Lots of anti-virus programs display messages at the moment when the system is exposed to a threat. Some of these pop-ups provide information only, and disappear of their own accord. Others require the user to decide what the product does next.

When this happens, a product that gives its user a hint (such as making a particular choice the default - usually by highlighting the appropriate button) is taking some of the responsibility for protecting the system, while handing some back to the user. A product that provides no hint is essentially passing the buck completely.

If you pick the wrong option, and an infection takes hold, it's all your fault. You chose your computer's destiny, now live with it. You can't blame the anti-virus software. Or can you?

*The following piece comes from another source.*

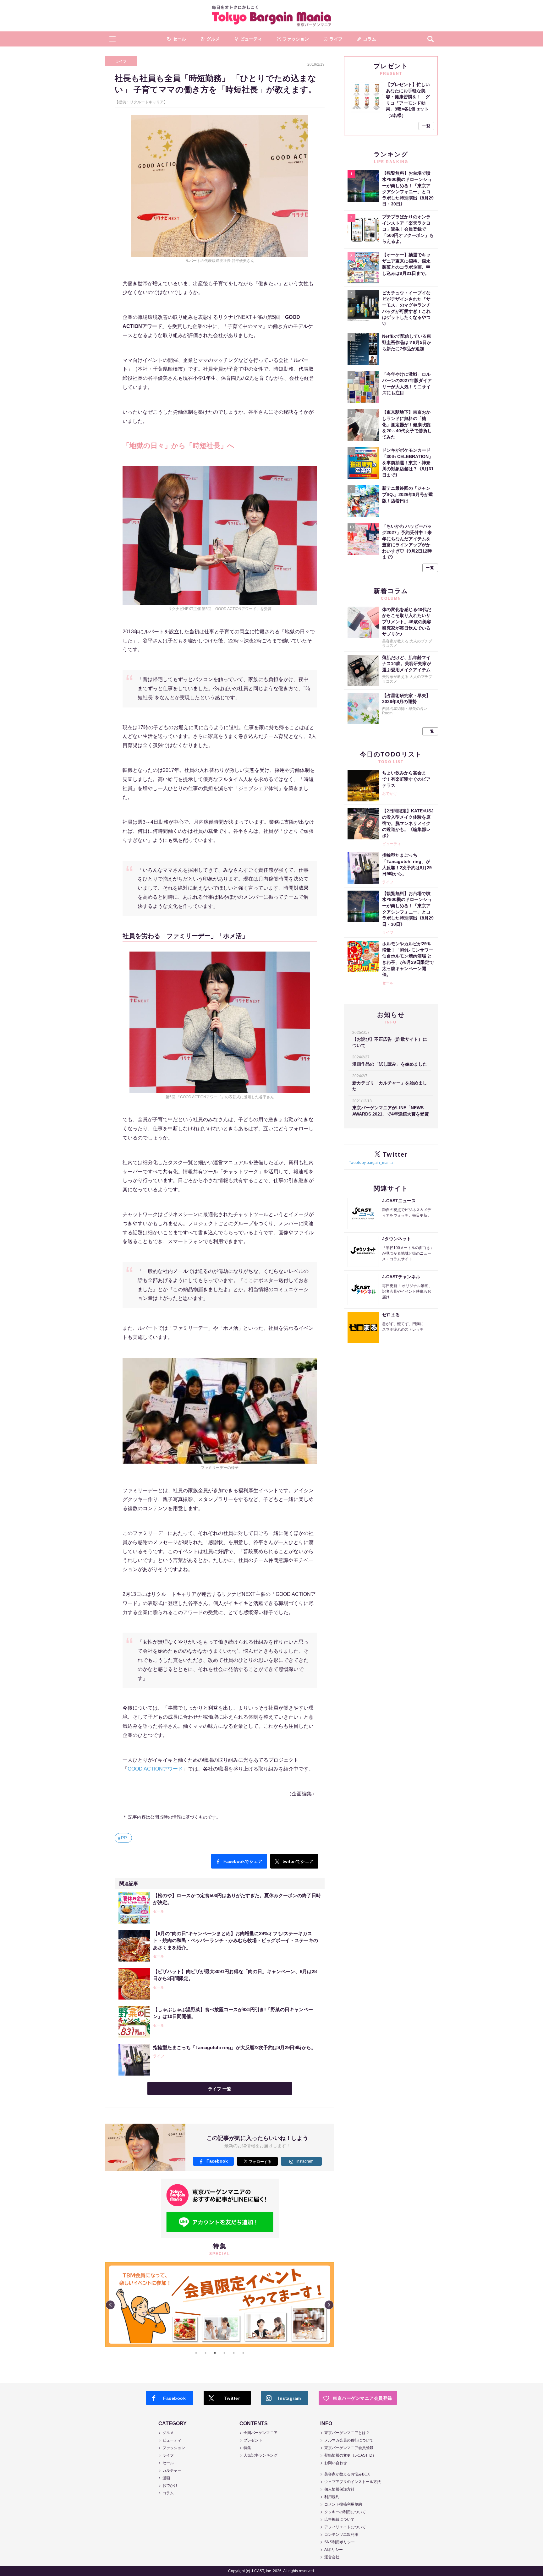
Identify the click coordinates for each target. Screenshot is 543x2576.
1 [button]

Security products should not hand responsibility for detecting malicious files or system behaviour to users, unless they explicitly ask for it. Anti-virus and firewall programs often display obscure messages that are rarely helpful for normal people whose interest in heuristics or network ports is limited. And if the report on Ars Technica is accurate, responses to these messages will be random at best.

Maybe, as the report claims, "most users are idiots", but many of them are also paying customers who have entrusted the safety of their home computers to internet security software. They might treat pop-ups with contempt, but that does not mean they should themselves be held in contempt by the experts.

Let's have an end to pop-up messages that ask if a threat should be deleted or ignored. Let's stop assuming that a human can be a more effective virus-detector than a specialist computer program. And let's pass responsibility for virus detection handling back to those who know and care more about internet security than the majority of those on the internet.